Task directions: Starting at the line with "Lagerhelfer (m/w/d) für" and going on through the line with "Sozialversicherungsnummer (357, 2528)", reproduce each line in the records below exactly and nothing more.

Stored data entries
-- Opening Marker --

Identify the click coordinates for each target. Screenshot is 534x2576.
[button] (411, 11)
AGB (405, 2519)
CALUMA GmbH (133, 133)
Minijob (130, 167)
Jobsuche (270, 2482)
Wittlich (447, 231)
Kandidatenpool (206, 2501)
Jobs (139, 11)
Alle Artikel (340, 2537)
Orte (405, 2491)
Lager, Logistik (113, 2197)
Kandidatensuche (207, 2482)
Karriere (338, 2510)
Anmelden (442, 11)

-- Closing Marker --
-- Opening Marker --

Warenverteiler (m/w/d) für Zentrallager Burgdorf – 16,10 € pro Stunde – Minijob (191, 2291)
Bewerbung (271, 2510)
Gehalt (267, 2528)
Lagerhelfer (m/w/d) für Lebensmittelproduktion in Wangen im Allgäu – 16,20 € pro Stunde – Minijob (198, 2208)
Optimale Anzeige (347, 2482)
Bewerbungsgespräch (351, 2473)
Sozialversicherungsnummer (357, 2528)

-- Closing Marker --

Task result:
Lagerhelfer (m/w/d) für Lebensmittelproduktion in Wangen im Allgäu – 16,20 € pro Stunde – Minijob (198, 2208)
Optimale Anzeige (347, 2482)
Bewerbungsgespräch (351, 2473)
Sozialversicherungsnummer (357, 2528)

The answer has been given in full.